• About this exercise:
Among these records, which lines include "magnifier"? Copy them out.

• Records for this task:
────────
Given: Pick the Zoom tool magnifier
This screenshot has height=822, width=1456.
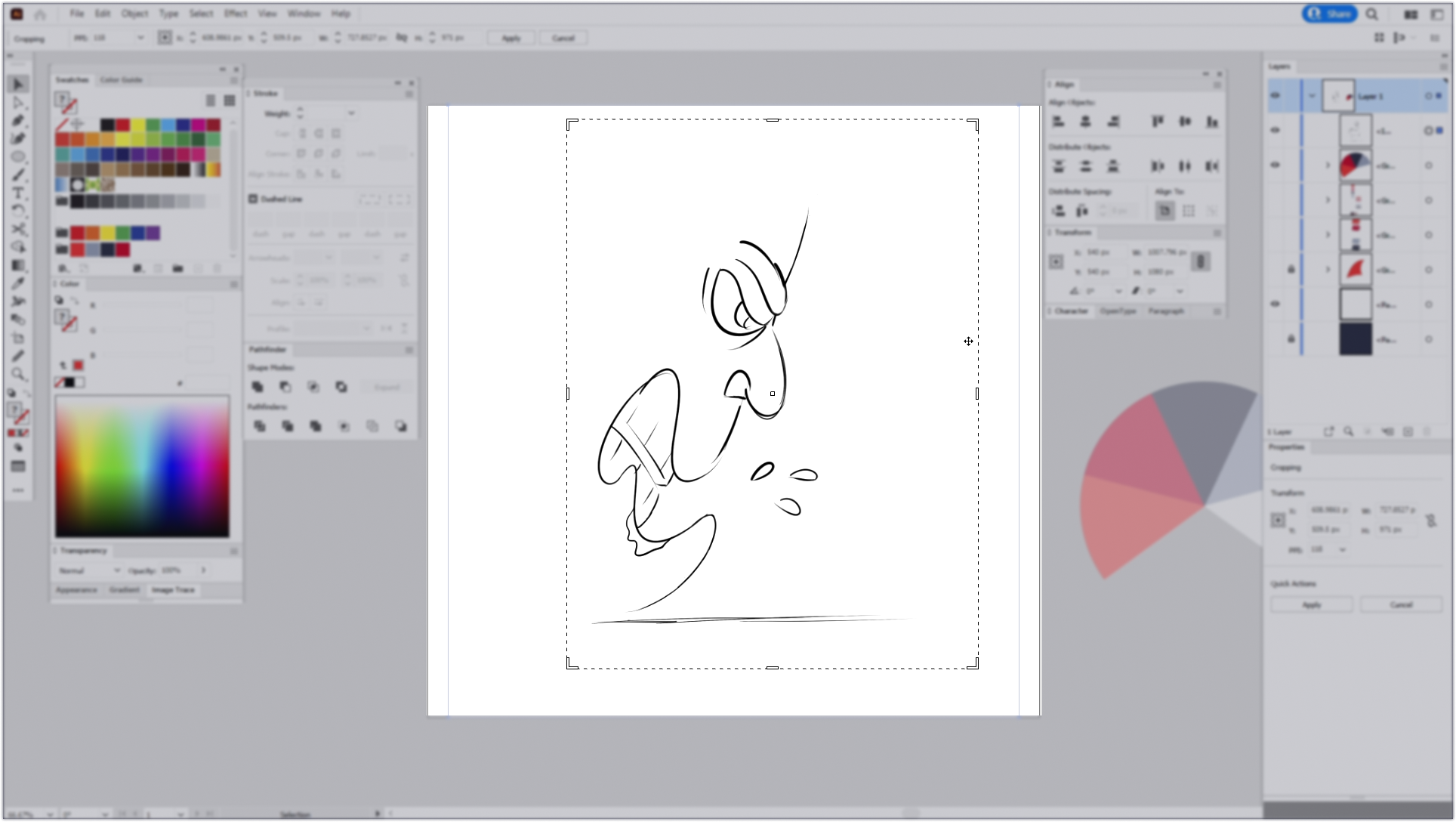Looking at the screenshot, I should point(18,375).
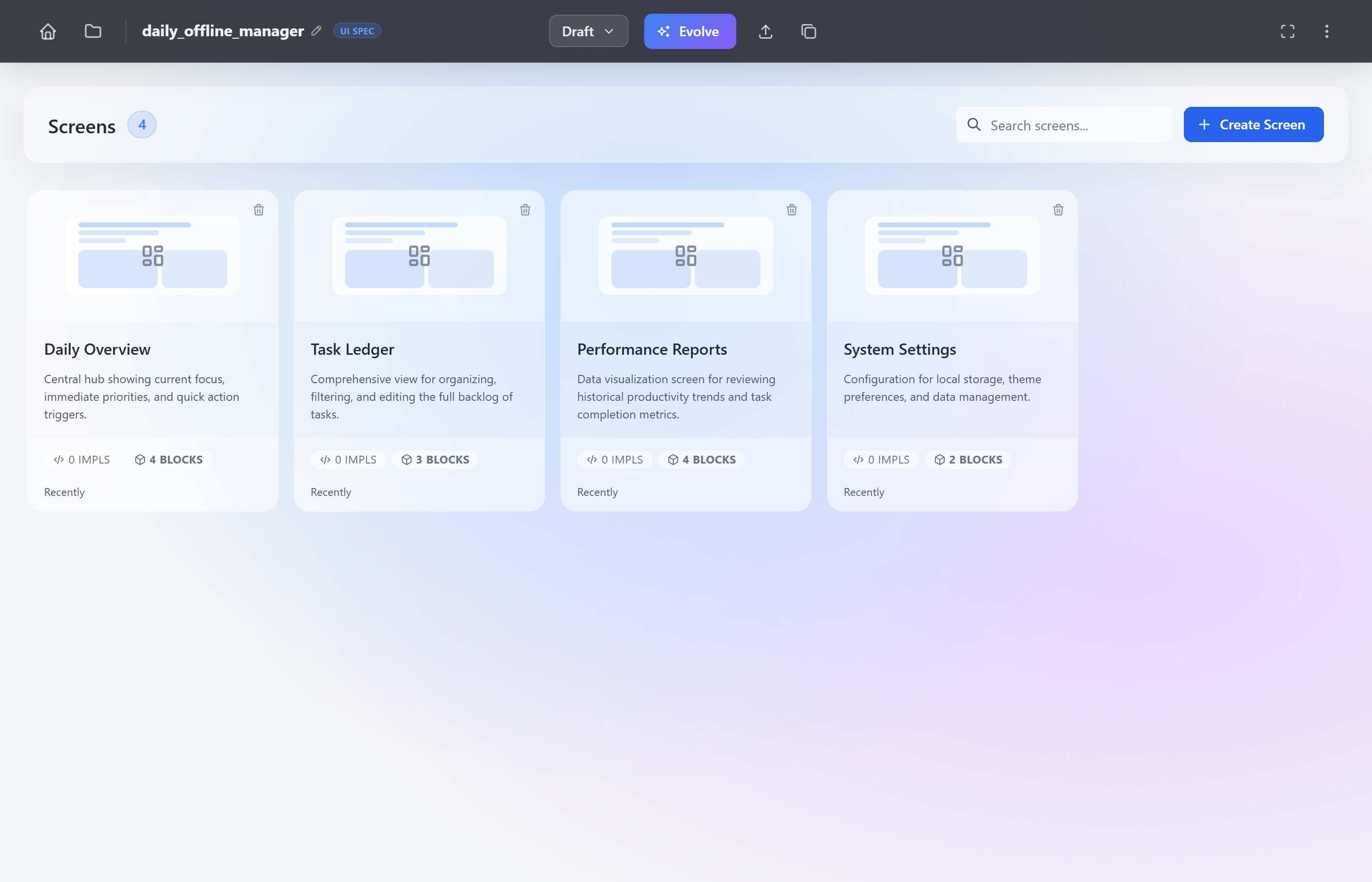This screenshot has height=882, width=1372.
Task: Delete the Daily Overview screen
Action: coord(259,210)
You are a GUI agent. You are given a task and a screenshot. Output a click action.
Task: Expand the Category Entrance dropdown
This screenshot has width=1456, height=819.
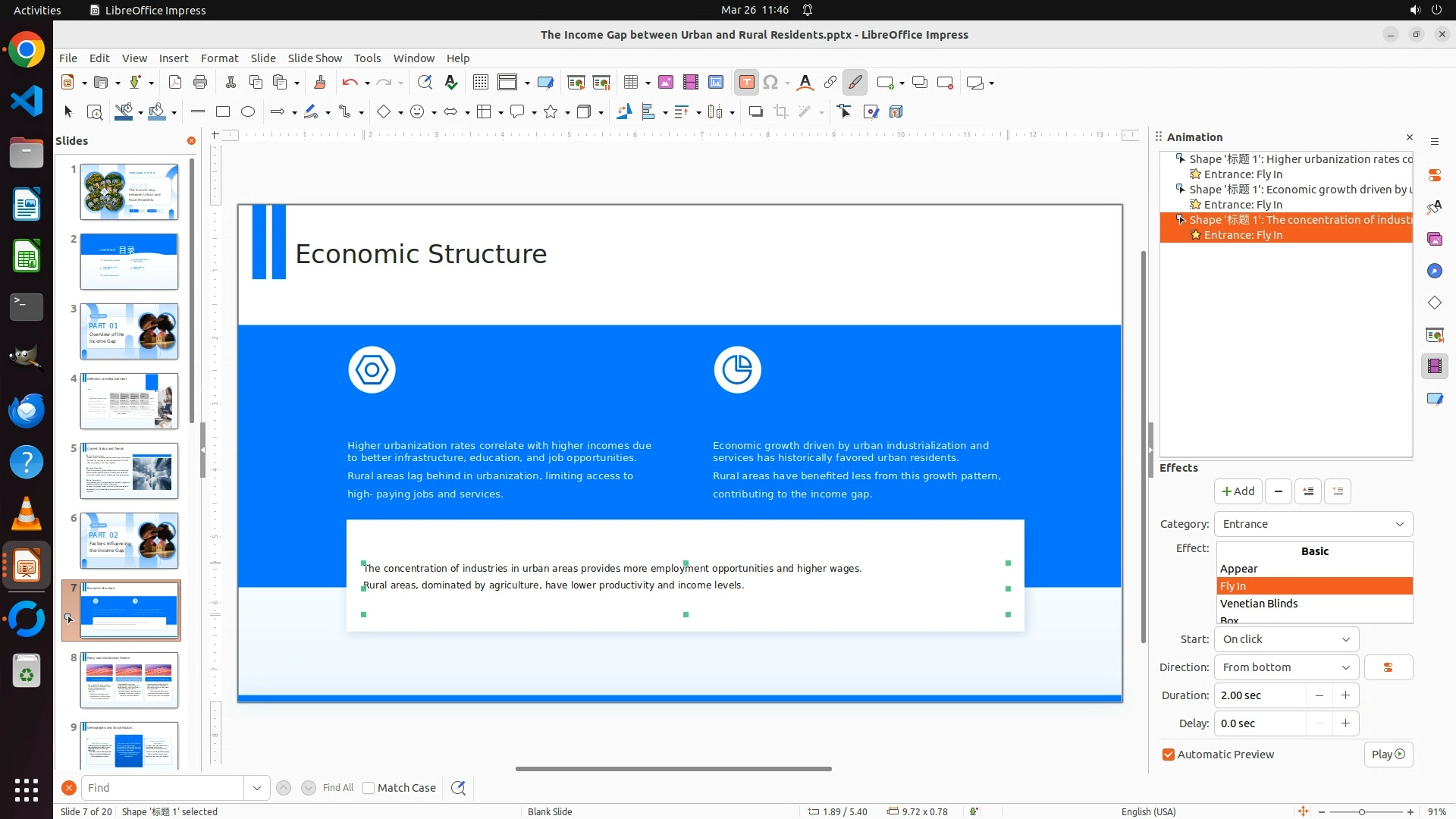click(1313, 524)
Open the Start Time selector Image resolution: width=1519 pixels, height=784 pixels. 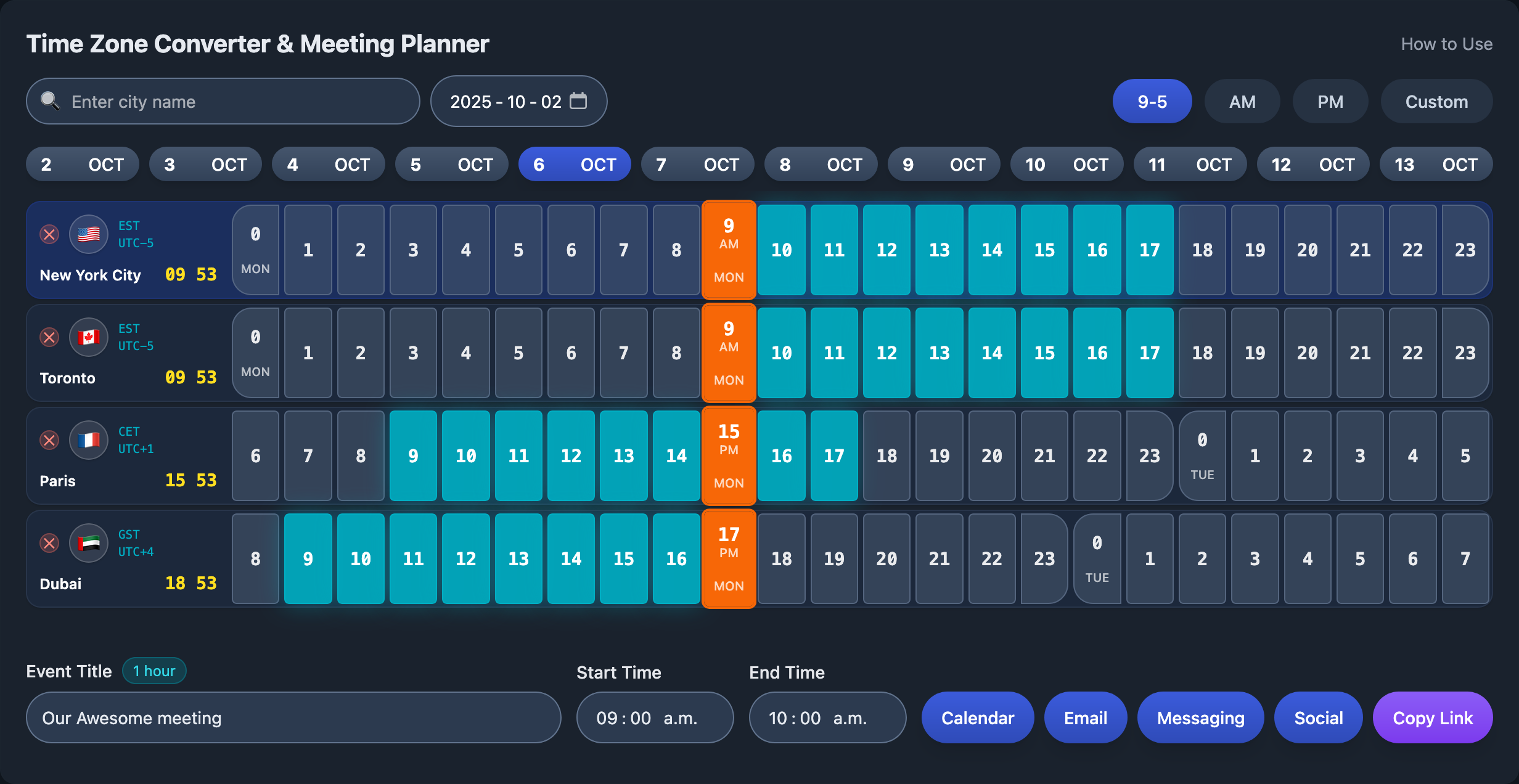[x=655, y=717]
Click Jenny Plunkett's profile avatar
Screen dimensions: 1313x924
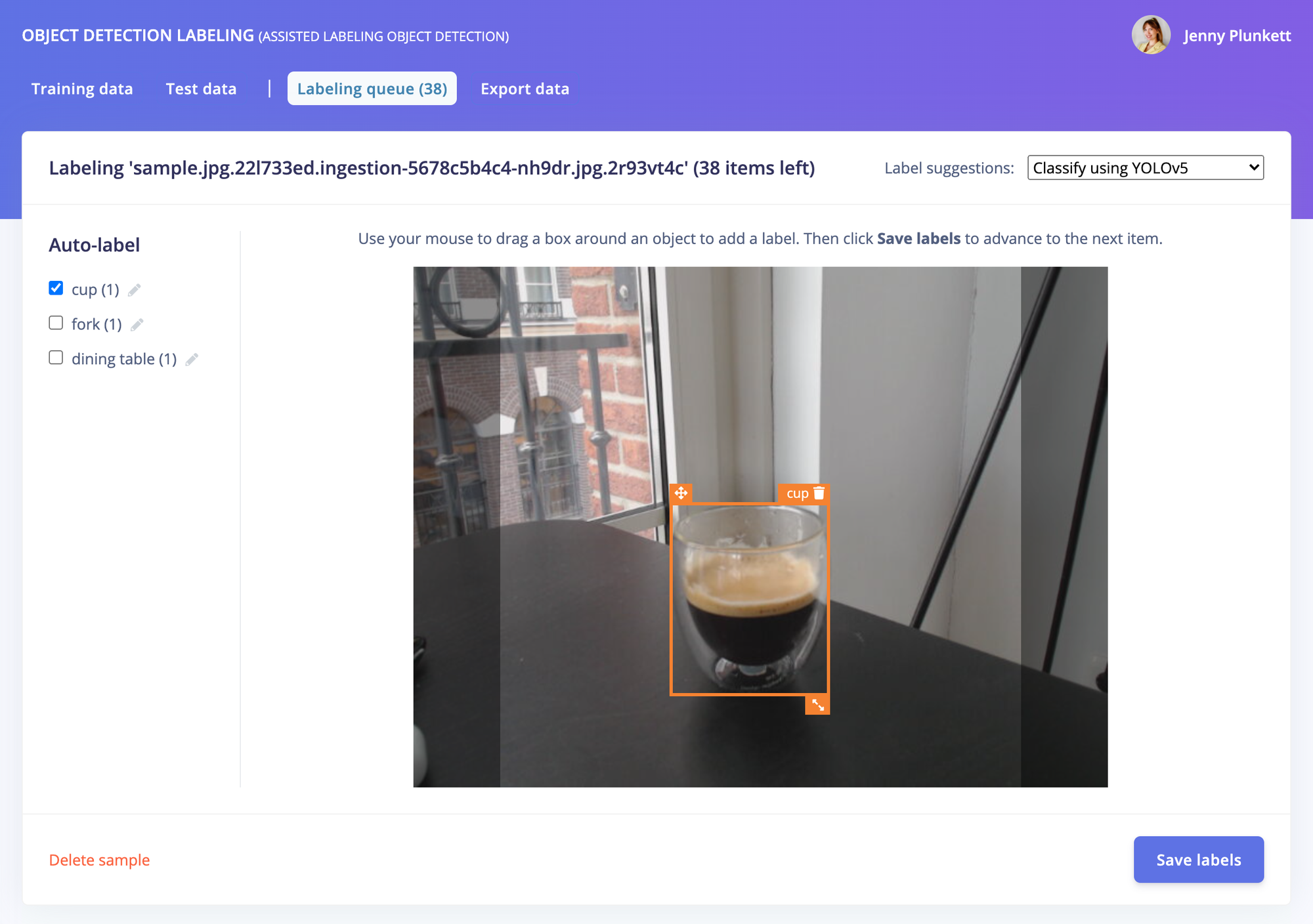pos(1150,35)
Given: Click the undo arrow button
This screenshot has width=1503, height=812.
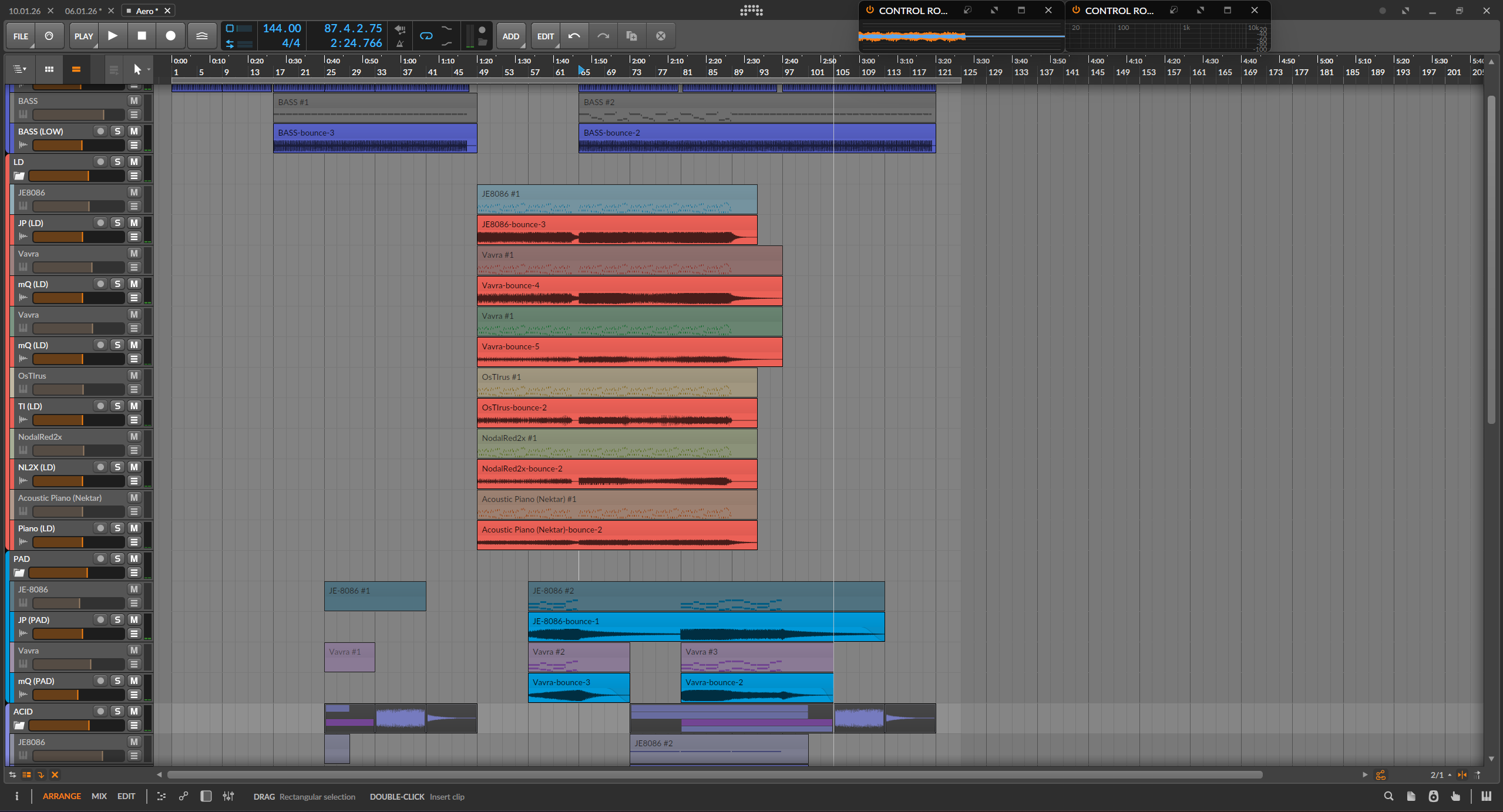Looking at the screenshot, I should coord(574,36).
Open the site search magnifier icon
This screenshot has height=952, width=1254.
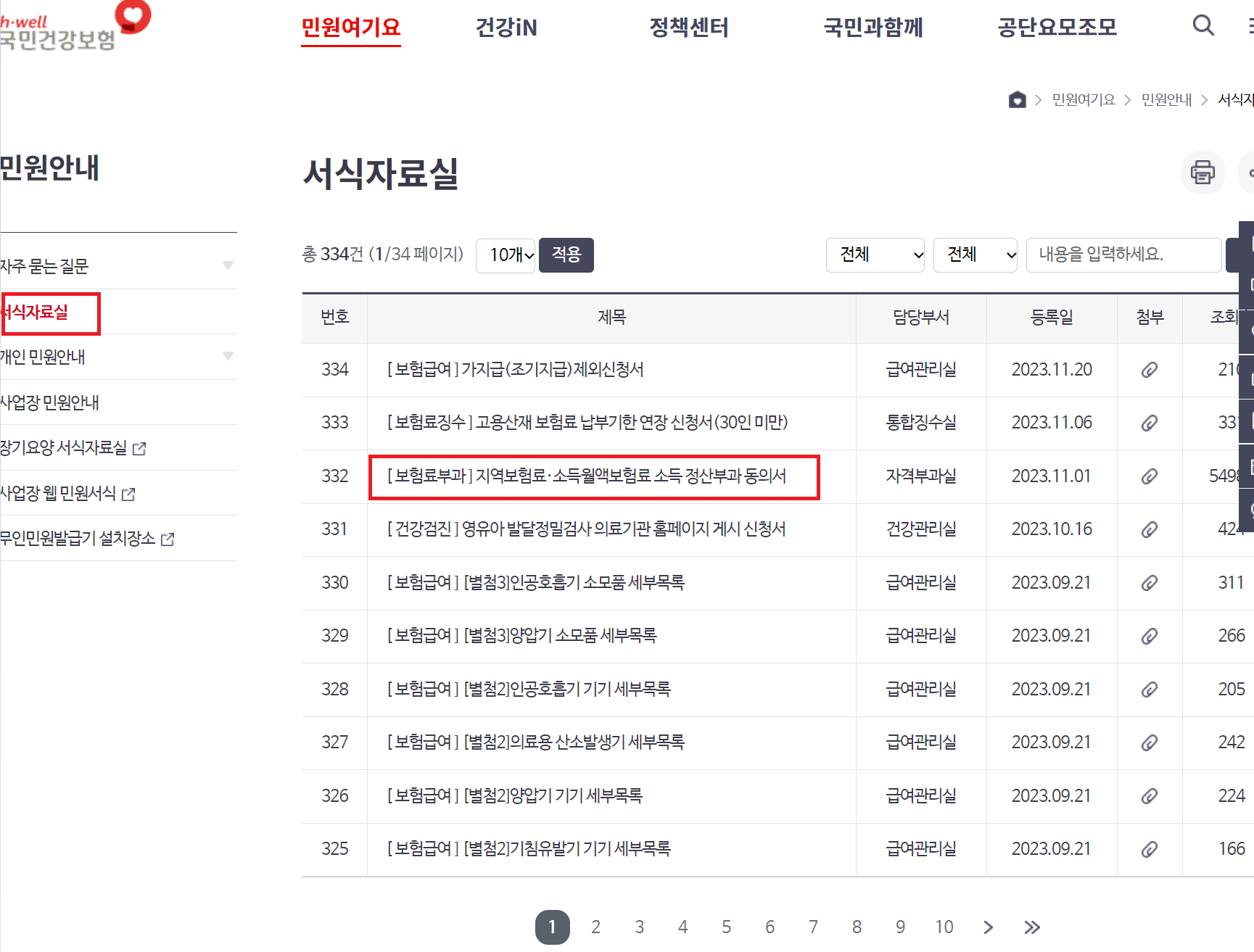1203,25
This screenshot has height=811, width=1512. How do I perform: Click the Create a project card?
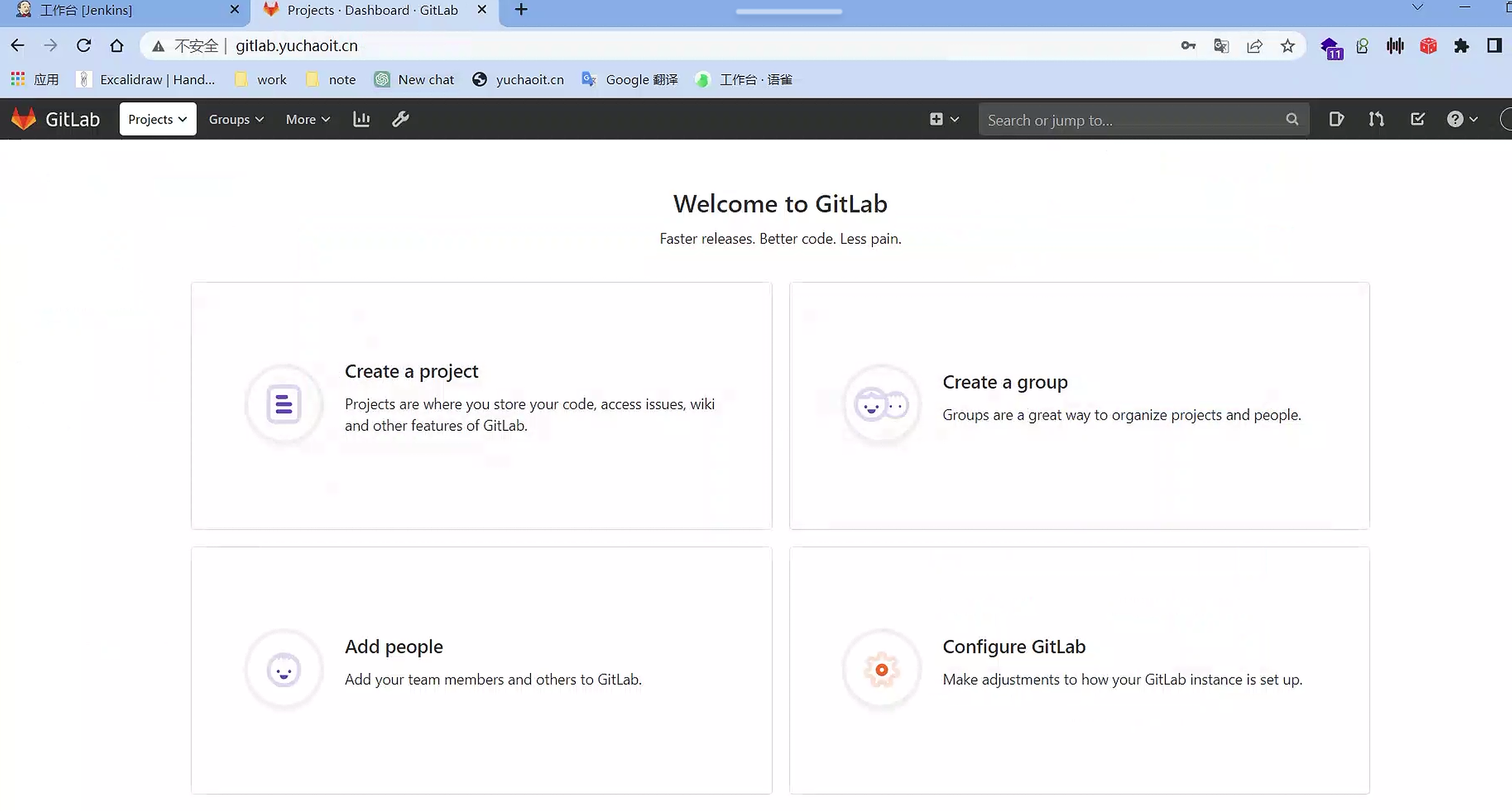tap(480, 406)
────────
• Result of the task:
Given: Pick the Zoom tool magnifier
Open the site search magnifier icon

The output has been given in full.